Despite his disappointment at the news from Football Federation Australia on Tuesday that the release of expansion criteria was "months rather than weeks" away, Tripathi said he would continue to aim at having a club in an expanded A-League.
"The Diya Football Group will continue to be committed to the expansion of the A-League," he said.
"It is a great product with lots of investment upside on and off the football pitch.
"The Diya Hope Football Academy Group will continue to roll out the academies in partnership with George Weah.
"We will be meeting with Mr Gallop soon."
The World Game reported on January 19 that Tripathi and the other key figure behind the Sunshine Coast bid, local lawyer and football club owner Noel Woodall, were hoping to meet with FFA to get a clearer guide to expansion ahead of the criteria becoming known.

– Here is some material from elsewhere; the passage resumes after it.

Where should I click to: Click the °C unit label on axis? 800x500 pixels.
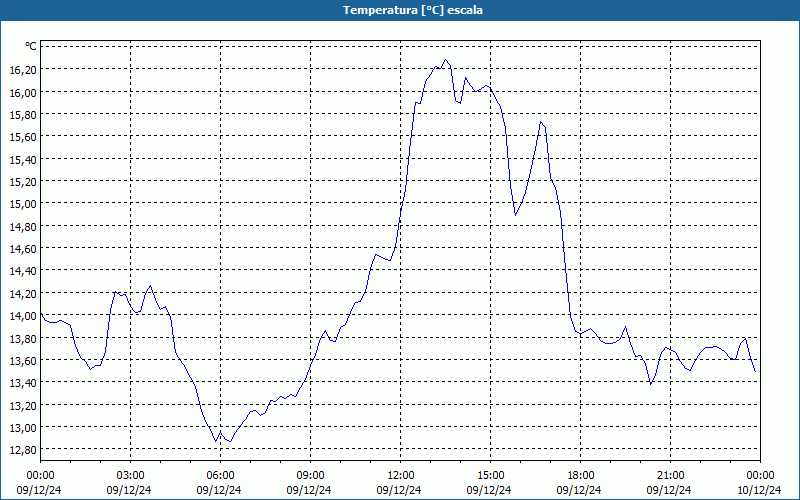tap(31, 46)

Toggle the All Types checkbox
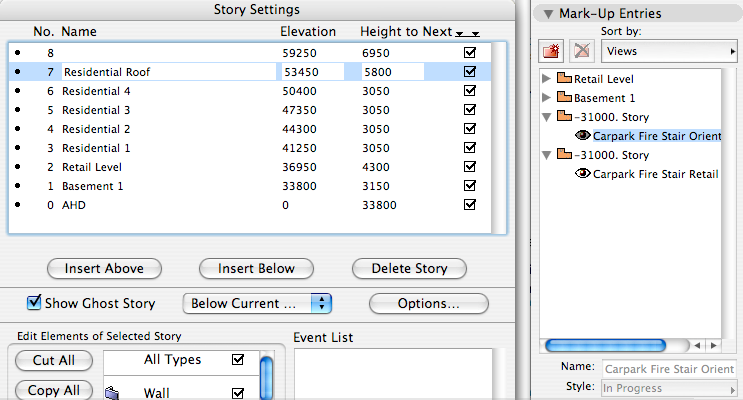(237, 360)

It was originally anticipated the criteria would be released in February, with two clubs to be added in time for the 2018-19 season, but now it is a guessing game as to when the criteria will be finalised.
Tripathi is concerned that uncertainty over when the size of the A-League might be increased encourages promising teenaged footballers to seek opportunities to develop overseas when confirmation of a bigger domestic competition would increase development opportunities here.
FFA said in its media release on Tuesday that decisions related to expansion were now inexorably linked to work that had to be done on developing a new ownership and operating model for both the A-League and W-League.
It said expansion was simply not affordable under the current model, but that the 2018-19 season was still in the frame as a potential date for the A-League to be bumped out to 12 teams.
"While it was too soon to predict when expansion might occur, it would not happen before the 2018-19 season," the release read.
A key figure behind another expansion bid, Wollongong Wolves CEO Chris Papakosmas, was philosophical about the delay in the release of expansion criteria.
"It is what it is," Papakosmas told The World Game. "To us it really makes no difference one way or the other.
"FFA have obviously got a whole range of things on their plate at the moment that they've got to go through. They're not going to rush expansion under any circumstances and if it's going to take them a bit longer to map it out for the best interests of the game, then so be it.
"We're not working on a short time-line or a long time-line, we're been working on what we've got to focus on and concentrate on. When it's time to get serious we'll be more than prepared and ready to get serious."
The Wolves are a club that was formerly successful in the old National Soccer League and have a ready-made venue they play out of at WIN Stadium. The Sunshine Coast bid would have a lot more work to do on infrastructure, which helps to explain why it is understandably keen to get a move-on.
But Papakosmas said you never know how quickly new developments might occur.
"We'd be ready next week if they put it on the table, but realistically that's not going to happen," he said. "But things can change dramatically and in a hurry in football. We're doing a huge amount of work in a number of different areas to prepare."